What you need to do>
Begin at the line that contains "The image size is (1200, 868)." and stop after the last line of the data. Arrange those lines as a JSON list of strings, one string per line, with any blank lines left out.
— BEGIN Recorded data —
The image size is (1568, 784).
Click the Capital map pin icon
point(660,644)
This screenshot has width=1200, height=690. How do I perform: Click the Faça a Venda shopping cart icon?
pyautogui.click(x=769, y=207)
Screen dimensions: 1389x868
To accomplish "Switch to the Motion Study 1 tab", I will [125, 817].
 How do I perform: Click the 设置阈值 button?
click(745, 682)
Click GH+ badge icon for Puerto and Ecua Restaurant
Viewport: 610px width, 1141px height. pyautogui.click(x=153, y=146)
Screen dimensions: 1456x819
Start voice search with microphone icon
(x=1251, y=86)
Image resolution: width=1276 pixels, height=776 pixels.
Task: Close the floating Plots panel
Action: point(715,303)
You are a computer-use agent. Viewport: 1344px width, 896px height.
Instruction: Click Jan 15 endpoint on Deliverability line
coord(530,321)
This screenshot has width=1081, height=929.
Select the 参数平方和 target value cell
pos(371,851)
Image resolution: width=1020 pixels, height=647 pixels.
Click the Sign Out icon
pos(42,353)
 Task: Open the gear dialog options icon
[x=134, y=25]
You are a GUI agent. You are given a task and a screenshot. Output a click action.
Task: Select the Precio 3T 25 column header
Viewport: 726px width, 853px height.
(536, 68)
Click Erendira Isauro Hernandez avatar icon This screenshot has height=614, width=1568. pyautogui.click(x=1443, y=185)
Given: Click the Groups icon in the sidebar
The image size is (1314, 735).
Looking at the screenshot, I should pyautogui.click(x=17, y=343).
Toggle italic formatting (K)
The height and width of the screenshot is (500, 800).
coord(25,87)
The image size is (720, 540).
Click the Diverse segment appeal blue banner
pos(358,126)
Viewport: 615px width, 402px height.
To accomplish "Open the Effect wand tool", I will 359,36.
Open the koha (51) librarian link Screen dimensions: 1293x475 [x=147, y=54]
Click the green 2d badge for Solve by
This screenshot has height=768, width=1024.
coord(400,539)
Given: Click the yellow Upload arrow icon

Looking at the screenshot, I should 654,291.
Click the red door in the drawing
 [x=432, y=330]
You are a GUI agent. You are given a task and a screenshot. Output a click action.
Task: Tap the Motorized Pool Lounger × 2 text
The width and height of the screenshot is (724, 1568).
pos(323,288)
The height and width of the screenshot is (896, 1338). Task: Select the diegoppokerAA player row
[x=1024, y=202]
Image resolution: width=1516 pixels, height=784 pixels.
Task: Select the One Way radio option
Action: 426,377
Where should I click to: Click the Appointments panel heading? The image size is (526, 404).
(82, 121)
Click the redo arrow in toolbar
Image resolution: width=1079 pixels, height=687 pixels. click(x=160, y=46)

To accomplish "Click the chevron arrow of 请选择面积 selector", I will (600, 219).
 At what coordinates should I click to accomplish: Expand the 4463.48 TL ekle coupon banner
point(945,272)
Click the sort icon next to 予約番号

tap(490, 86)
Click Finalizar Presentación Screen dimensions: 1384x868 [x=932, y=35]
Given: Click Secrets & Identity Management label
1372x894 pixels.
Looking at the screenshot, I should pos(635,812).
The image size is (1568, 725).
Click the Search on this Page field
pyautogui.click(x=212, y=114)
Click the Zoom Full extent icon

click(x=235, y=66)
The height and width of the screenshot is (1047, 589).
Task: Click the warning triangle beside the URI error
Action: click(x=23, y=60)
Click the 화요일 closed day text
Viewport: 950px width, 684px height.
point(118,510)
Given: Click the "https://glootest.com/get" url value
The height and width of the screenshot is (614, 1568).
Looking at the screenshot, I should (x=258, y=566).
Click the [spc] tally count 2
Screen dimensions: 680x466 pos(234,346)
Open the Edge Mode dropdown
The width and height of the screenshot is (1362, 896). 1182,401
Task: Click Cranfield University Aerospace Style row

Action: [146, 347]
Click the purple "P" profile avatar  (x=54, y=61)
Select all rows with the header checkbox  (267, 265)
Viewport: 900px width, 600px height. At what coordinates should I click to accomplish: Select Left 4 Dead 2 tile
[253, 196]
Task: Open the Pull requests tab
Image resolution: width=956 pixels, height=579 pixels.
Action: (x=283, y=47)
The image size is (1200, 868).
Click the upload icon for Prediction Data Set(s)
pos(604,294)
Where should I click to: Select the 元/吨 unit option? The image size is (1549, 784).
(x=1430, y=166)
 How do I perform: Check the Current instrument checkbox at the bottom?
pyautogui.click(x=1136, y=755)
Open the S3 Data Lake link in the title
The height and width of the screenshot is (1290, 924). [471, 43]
— END Recorded data —
Finished answer>
[
  "The image size is (1200, 868).",
  "Click the upload icon for Prediction Data Set(s)",
  "pos(604,294)",
  "Where should I click to: Select the 元/吨 unit option? The image size is (1549, 784).",
  "(x=1430, y=166)",
  " How do I perform: Check the Current instrument checkbox at the bottom?",
  "pyautogui.click(x=1136, y=755)",
  "Open the S3 Data Lake link in the title",
  "The height and width of the screenshot is (1290, 924). [471, 43]"
]